We tested some speeds with a file ~16k, and:
BB (new): 1264038 clock ticks (0,35 s)
BB: 1435048 clock ticks (0,40 s)
TCF (new): 1498766 clock ticks (0,42 s)
apack: 1590929 clock ticks (0,45 s)
TCF: 1860128 clock ticks (0,52 s)
Also, compressed file sizes for that particular file (originally 16391 bytes):
apack: 5187
BB: 5321
TCF: 5345
As you can see, if you compare these results with the compression size tests of earlier, it differs quite a bit depending on the input.
Anyways, so, which is the fastest is clear ^_^. However also remember that this is only one single test case (though the gaps are pretty large to overcome... ).

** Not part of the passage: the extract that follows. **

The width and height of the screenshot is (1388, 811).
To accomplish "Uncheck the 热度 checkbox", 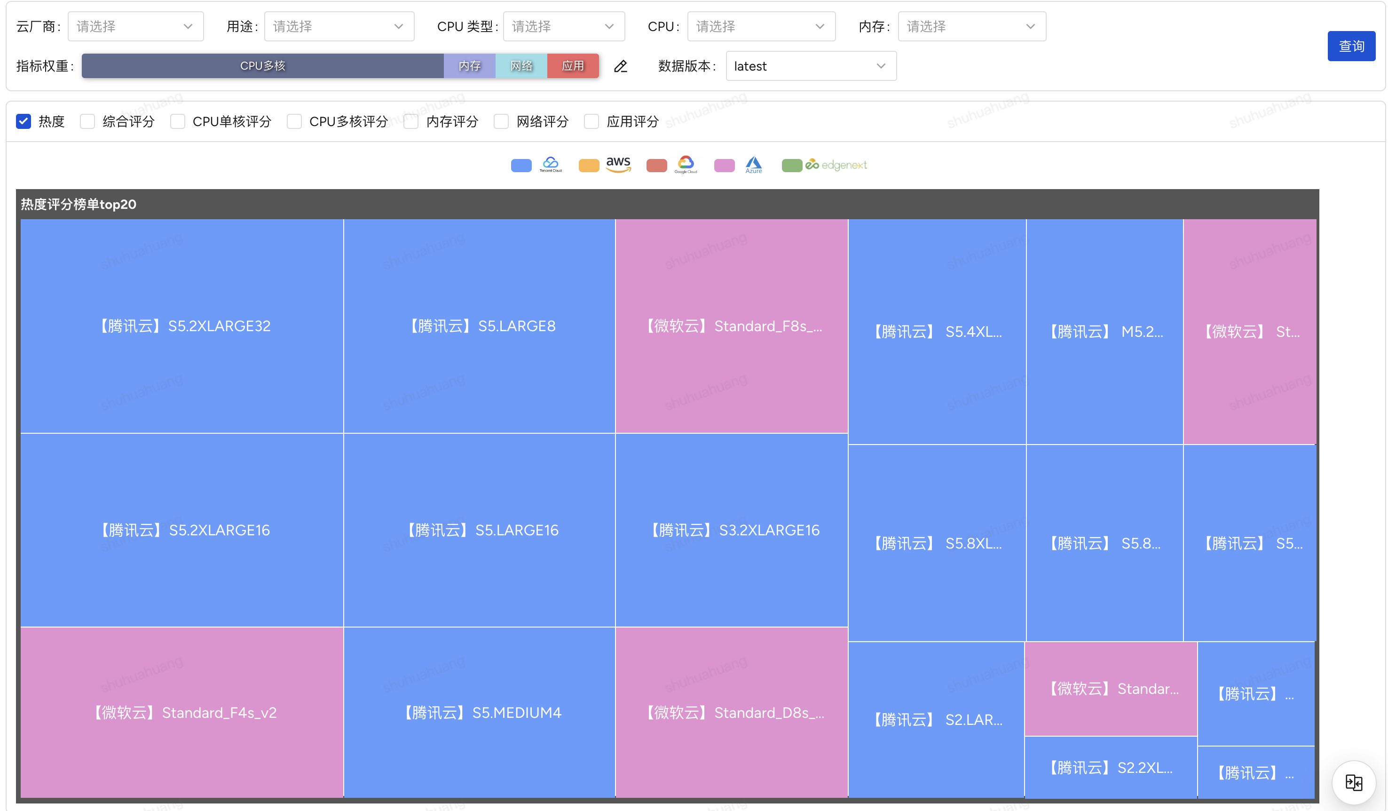I will pyautogui.click(x=24, y=121).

And it's been a nice evening discussing (de)compression on IRC, so surely things will still change for the better! ^_^.
~Grauw
Could you test this with some yuv or 16bit rgb pictures too?
The TCF decompressor used in this test was size-optimized. I've just spent 15 minutes optimizing the decompressor for speed. As I do not have the testcase, I can't post results right now, but I'm sure they'll be quite a bit better for TCF
Still... All this talk about compression engines is nice, but we're actually talking G9B here.
That means there should be a MSX compressor, which isn't available for any of the 3 formats. (for apack there's not even sourcecode for the compressor available)
Or isn't that necessary?
Since we're talking graphics here, I think maybe a difference compression (like T&E Soft's CMP) would be a better idea anyway. Difference compression is easy to program on MSX, unlike any of the LZ packers we've tested until now.
I'm thinking: XOR each line with the previous, do a MTF (Move To Front) on the output and compress with static huffman.
New TNI Compression Format benchmark (same test, optimized engine):
1498766 clock ticks (0,42 s)
I edited this result into the earlier post (compression ratio is the same), and also recalculated all times in s as I made a small miscalculation (I multiplied the Z80's 3.57 MHz two times with 1024 instead of 1000 -_-;.
~Grauw
Btw, these tests were conducted in openMSX using the debugdevice. The given emutime translate to clock cycli when divided by 24. Aso, all three tests were run with interrupts disabled.
~Grauw
I just found out that my timing for bitbuster wasn't correct, due to a difference between having DOS2 inserted and having it not inserted (you could also blame it on my bad coding though )
The number of cycles for that test should be 1435048, making it just a little faster than TCF. However, I got some tips from sjoerd which makes it easier & faster to decode the match length values. Using this optimization, the decompression takes 1264038 cycles. I also tested in R800 mode, in which it only takes 135887 cycles. That is more than 9 times as fast as in z80 mode!
You tested R800 on openMSX? Because I don't think openMSX has accurate timings for R800 yet. There's all kinds of stalls and penalties in R800 which are poorly documented.
uhm yeah, that's tested on openMSX since I don't have a TR.
I updated the test results in the message above.
~Grauw
I have just uploaded a new version of the gf9k library (version 0.004)
New in this version:
- Font routines works okay now on turbo r
- Added multiple font support. Upto ~64KB data can be used for fonts. This makes it
possible to load about 16 fonts of 8*16 pixels or 32 fonts of 8*8 pixels.